But once again, we're in really early days and I think there's going to be a fairly extensive period before those provinces even develop a position on nuclear generation.
Hal Kvisle - President, CEO
And Sam, it's Hal. I'd just add to that, that on many of these complicated development projects, we're really pressing for some sort of regulatory clarity, some sort of clarity around the government approval process, before we get too far into them. You could say we've learned something in the Mackenzie, but I think particularly with nuclear plants in Alberta or Saskatchewan or the Slave River hydro project, all of these kinds of things; we want to see a clear roadmap as to how we're going to get through it before we get too far into it.
And the governments are generally supportive of the plans we've put out. And we now need to work with those host governments and the regulatory authorities to figure out how do we get through what has become quite difficult regulatory water on many fronts.
Sam Kanes - Analyst
Thanks Hal.
Hal Kvisle - President, CEO
Thank you Sam.
Operator
Your next question will be from Faisel Khan from Citigroup. Please go ahead. Your line is now open.
Faisel Khan - Analyst
Good afternoon. In terms of funding all the projects, you talked about having -- having future offerings of up to $3 billion; (inaudible) talked about possible asset portfolio divestitures. Is there a particular part of your portfolio that would be susceptible to sales or are you looking at-- is everything on the table?
Hal Kvisle - President, CEO
I think the broad comment I'd make on that would be that we would make decisions to hold or divest of an asset based on its remaining potential for value creation. If an asset is mature and we don't see significant strategic value in retaining it to pursue other objectives, and we think we can get pretty full value in the market, then that would certainly be a candidate.

* **COMPLETE THE FOLLOWING**:
1. In the call transcript, what does Hal Kvisle say a decision to hold or divest an asset would be based on?
2. Copy the passage of the call transcript that begins at the words "And the governments" and ends after the words "is now open.".
The entries that follow are separate material and are unrelated to the call transcript.

* **RECORDS SUPPLIED**:
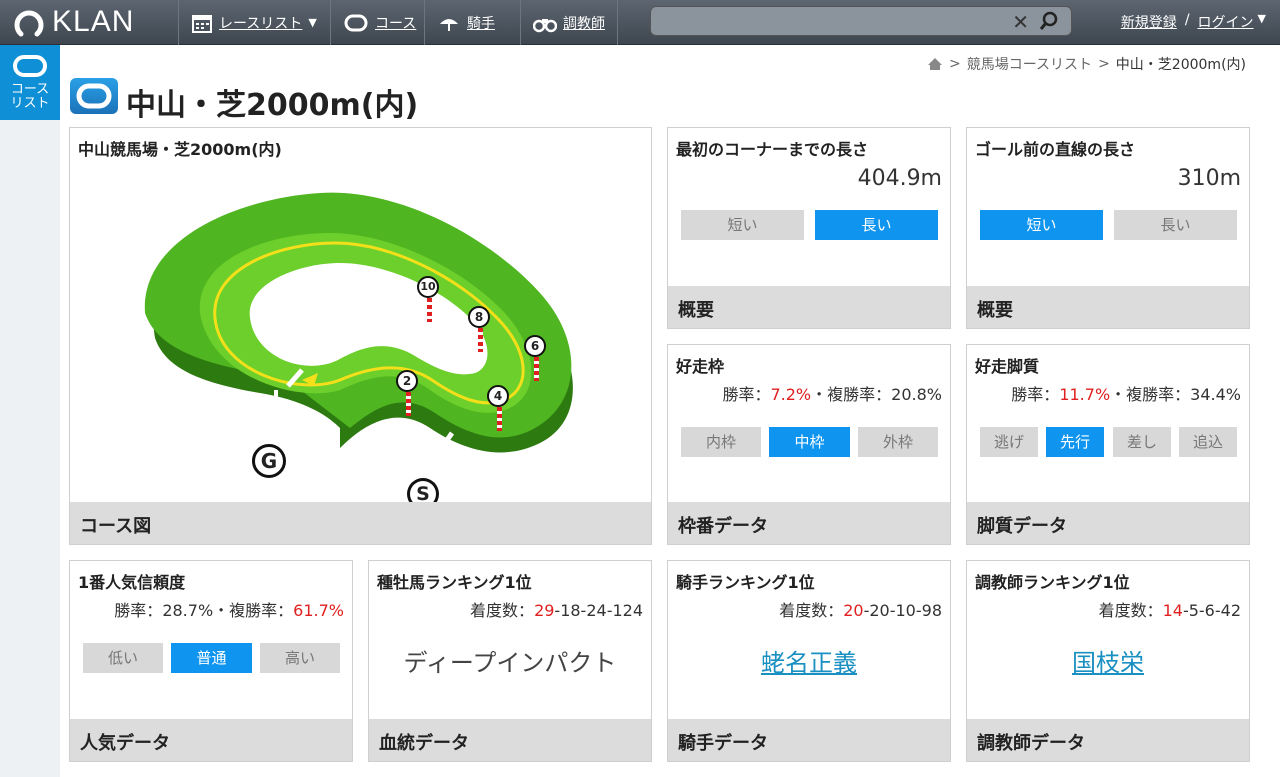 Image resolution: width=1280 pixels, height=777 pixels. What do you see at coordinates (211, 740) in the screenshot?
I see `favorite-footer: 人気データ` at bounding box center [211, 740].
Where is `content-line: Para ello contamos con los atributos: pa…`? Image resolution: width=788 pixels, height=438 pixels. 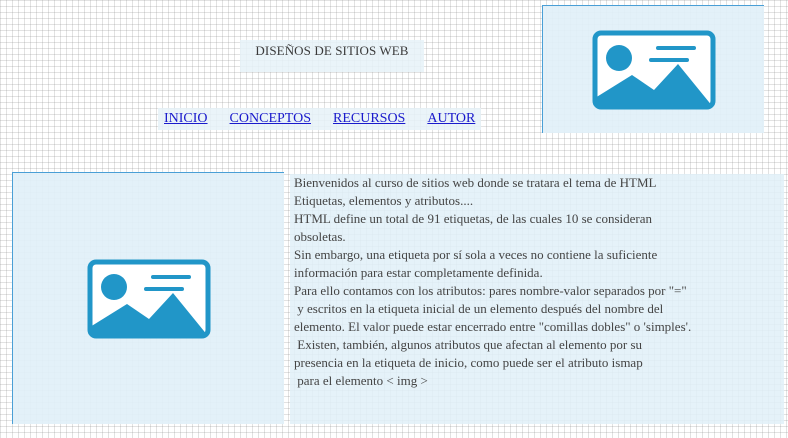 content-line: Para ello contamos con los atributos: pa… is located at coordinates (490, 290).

--

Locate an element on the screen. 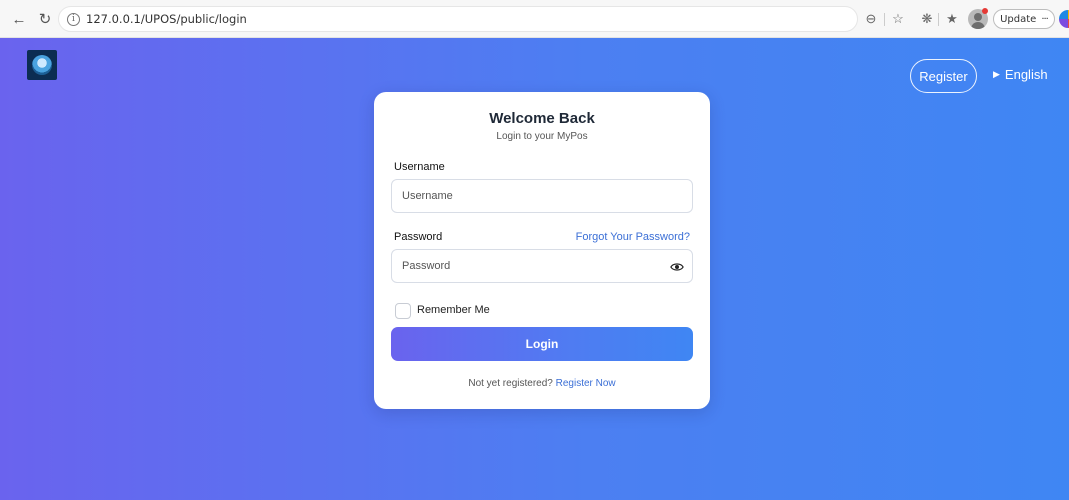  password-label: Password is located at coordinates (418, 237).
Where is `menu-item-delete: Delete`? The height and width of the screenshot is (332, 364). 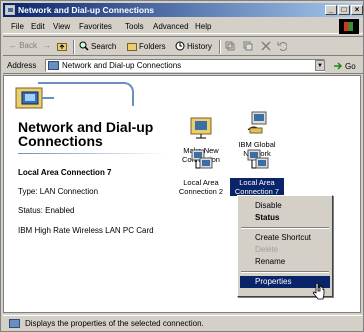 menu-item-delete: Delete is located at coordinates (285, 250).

* **ANSWERS BELOW**:
1. Its remaining potential for value creation.

2.
And the governments are generally supportive of the plans we've put out. And we now need to work with those host governments and the regulatory authorities to figure out how do we get through what has become quite difficult regulatory water on many fronts.
Sam Kanes - Analyst
Thanks Hal.
Hal Kvisle - President, CEO
Thank you Sam.
Operator
Your next question will be from Faisel Khan from Citigroup. Please go ahead. Your line is now open.